Le gouverneur de la RBI, Shaktikanta Das, a voté pour un changement d’orientation politique afin de clarifier l’intention politique du MPC en se concentrant entièrement sur le retrait de l’hébergement. « Comme notre politique ces derniers mois s’est concentrée sans ambiguïté sur le retrait de l’hébergement, à la fois en termes de liquidité et de taux, le changement de formulation de la position doit être considéré comme une continuation et un ajustement de notre approche récente », a déclaré Das.
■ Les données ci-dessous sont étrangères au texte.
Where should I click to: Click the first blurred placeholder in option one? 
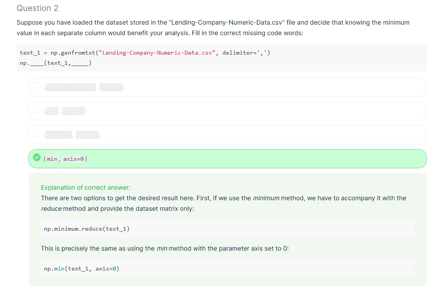[x=71, y=87]
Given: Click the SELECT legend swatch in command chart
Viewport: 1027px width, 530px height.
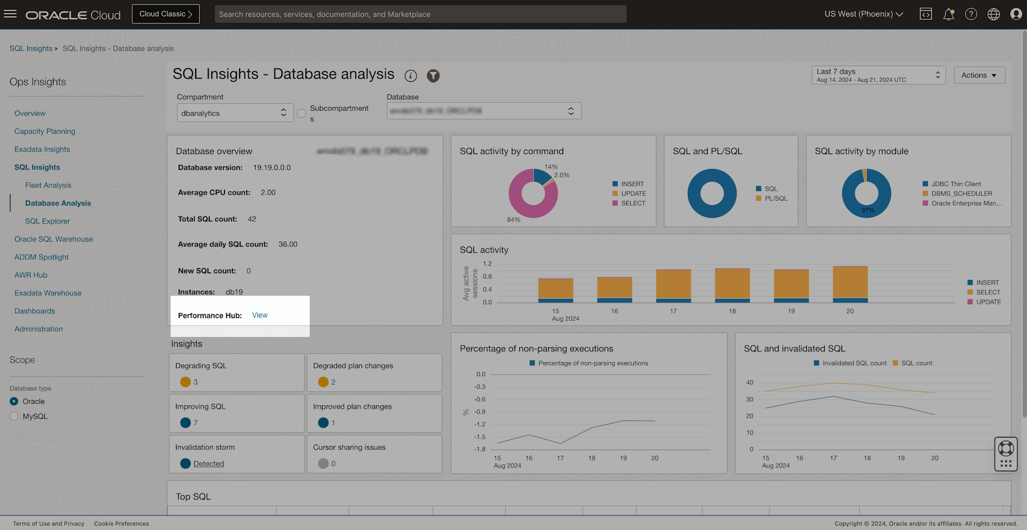Looking at the screenshot, I should pyautogui.click(x=615, y=203).
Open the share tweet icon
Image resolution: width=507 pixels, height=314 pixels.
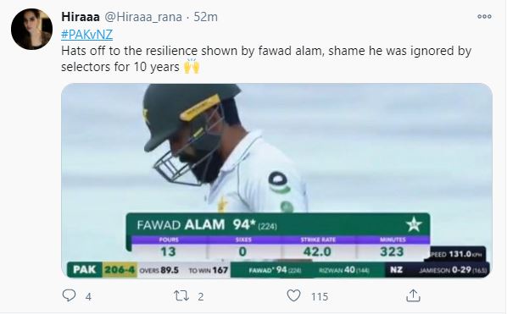pos(413,295)
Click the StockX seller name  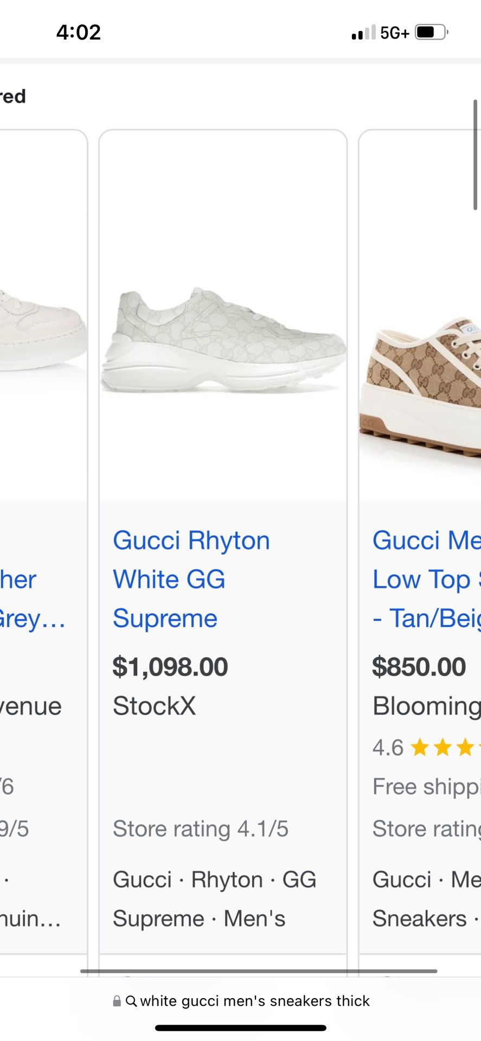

Aditi Nayar, économiste en chef, Icra, a déclaré que tous les membres du MPC n’avaient peut-être pas les mêmes perspectives pour le taux de repo maximal à l’heure actuelle. « Si l’inflation de l’IPC au cours de l’exercice 24 se modère à 4 %, comme l’a fait allusion le Dr Patra, alors notre attente selon laquelle les augmentations supplémentaires des prises en pension dans ce cycle de resserrement seront limitées à 60 pb, produira un taux réel positif de 1,5 % », dit-elle.

L’Icra est d’avis qu’après des hausses supplémentaires des taux repo de 60 points de base au cours des deux prochaines revues, le MPC fera une pause pour évaluer l’impact du resserrement monétaire sur la croissance.